Greenpeace Declares War On Amazon. Uses Amazon-Approved Review Trolling To Make Their Point. Third Amazon Exec Jump Ship In A Month.

Go Global In 2014

We’ve pretty much all been at the wrong end of trolls who abuse the review system to leave a negative for a book because they have some grudge against the author or the subject matter or whatever. But trying getting Amazon to remove them…

And we’ve pretty much all had perfectly sound 5-Star reviews removed by Amazon because some automated-system has decided they didn’t meet the guidelines.

Amazon makes clear no-one needs to have bought, used or even seen a product in order to leave a review. Unfair on the seller? Tough.

This week saw the Amazon Fire phone, already struggling with a mediocre 3-star review average, get over 1000 additional 1-Star reviews as Greenpeace supporters took full advantage of Amazon’s review policies.

Greenpeace are protesting at the fact that Amazon is one of the dirtiest company’s in the tech world.

No, nothing to do with erotica. No-one can compete with Smashwords on that front. We mean environmental pollution.

It’s easy to get carried away with the idea that e-commerce and the internet is some sort of pollutant-free green paradise, but the reality is that all these on-line systems handling and storing enormous amounts of data need an equally enormous amount of energy to keep them all going.

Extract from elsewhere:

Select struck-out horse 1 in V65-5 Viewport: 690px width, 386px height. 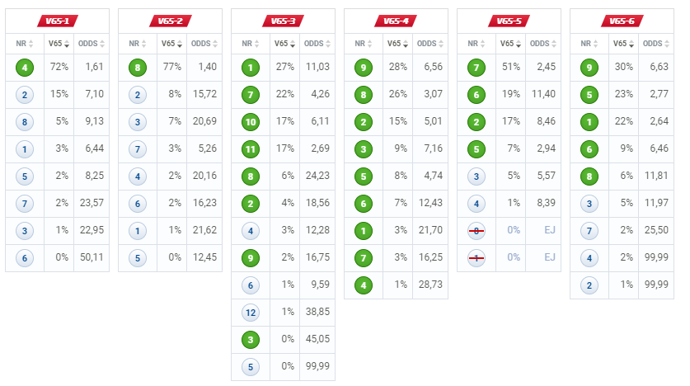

Greenpeace have long since been pushing for tech companies to be more environmentally friendly. Some have responded positively. Some just look the other way.

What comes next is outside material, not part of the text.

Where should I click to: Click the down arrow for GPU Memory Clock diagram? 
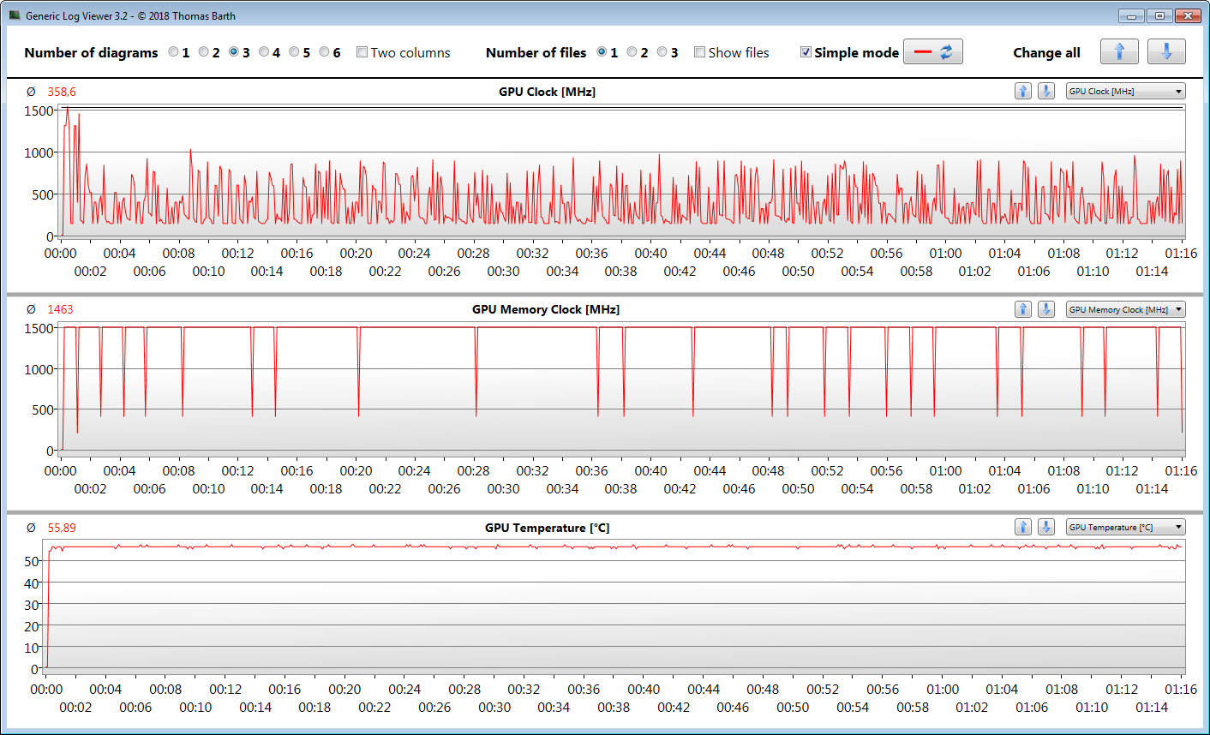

And while Apple, Google and Facebook all now use renewable energy to fuel their systems – Apple’s iCloud is run on 100% renewable energy – Amazon takes the cheapest route – good old fashioned fossil fuel burning.

For two reasons.

First, that Amazon just doesn’t seem to care. Consider: Environmental-friendliness would be a fantastic selling point for ebooks and encouraging readers to desert paper. How many millions of trees would be saved if we all went digital with our books, newspapers and magazines? But the concept seems never to have occurred to Amazon.

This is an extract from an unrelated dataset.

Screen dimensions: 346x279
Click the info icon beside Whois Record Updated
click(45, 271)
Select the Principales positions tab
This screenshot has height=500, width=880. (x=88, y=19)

Second, costs. Amazon is already deeply in debt and struggling pretty much across the board. The company is just weeks away from issuing the worst financial report in the company’s history. The ONLY area in which Amazon had been making serious money had been AWS – the Amazon cloud.

But with Google and Microsoft both slashing prices and forcing Amazon to follow suit (now there’s one of the great conundrums of our time – if Amazon is always the cheapest, why does it need to price match?) there’s no spare money for important things like investment in our children’s future.

So next time some troll lands a spate of 1-Stars on your ebook, thank your lucky stars you haven’t upset Greenpeace.

 ~

 Meanwhile, at risk of getting slammed again for being anti-Amazon for reporting news the Amazon-affiliate blogs prefer to overlook, it’s worth noting that yet another top Amazon exec’ is jumping ship. the third in a month.

Back in early September Amazon’s Chief Financial Officer Thomas Szkutak – the poor soul obliged to deliver the bad news about Amazon’s financial mire – stated he would be leaving the company next year. No reason to make that announcement so soon except to get the news out before the Q3 results are formally made public.

As Reuters bluntly put it: “Amazon CFO to step down next year amid investor discontent.” (LINK)

barely had the ink dried on that news that Amazon’s Vice President of Music and Video, Bill Carr, decided he had had enough too.

In what most observers agree is a clear indication of discontent in the Boardroom, Amazon said on Carr’s behalf that he was leaving “to spend more time with his family” and that he “has nothing else to add”. (LINK)

Now it emerges Jon Fine, Amazon’s Director of Author & Publisher Relations is also jumping ship. (LINK)

To lose one top man is a tragic loss to the company.

To lose two in as many weeks just as the going gets tough stretches the definition of coincidence to its limits.

To lose three in the space of a single month… The month before Amazon is set to report, on its own guidance, a loss of over half a billion dollars for a single quarter…

Hopes that the Fire phone sales would mean Q4 would be better were dashed long before Greenpeace added to its woes.

Hopes that the new range of Kindles would help have also been dashed. Sales are so far looking at best unimpressive.

And the latest tablet figures out this week show that Amazon is commanding just 3% of the tablet market three years after the first Kindle was announced.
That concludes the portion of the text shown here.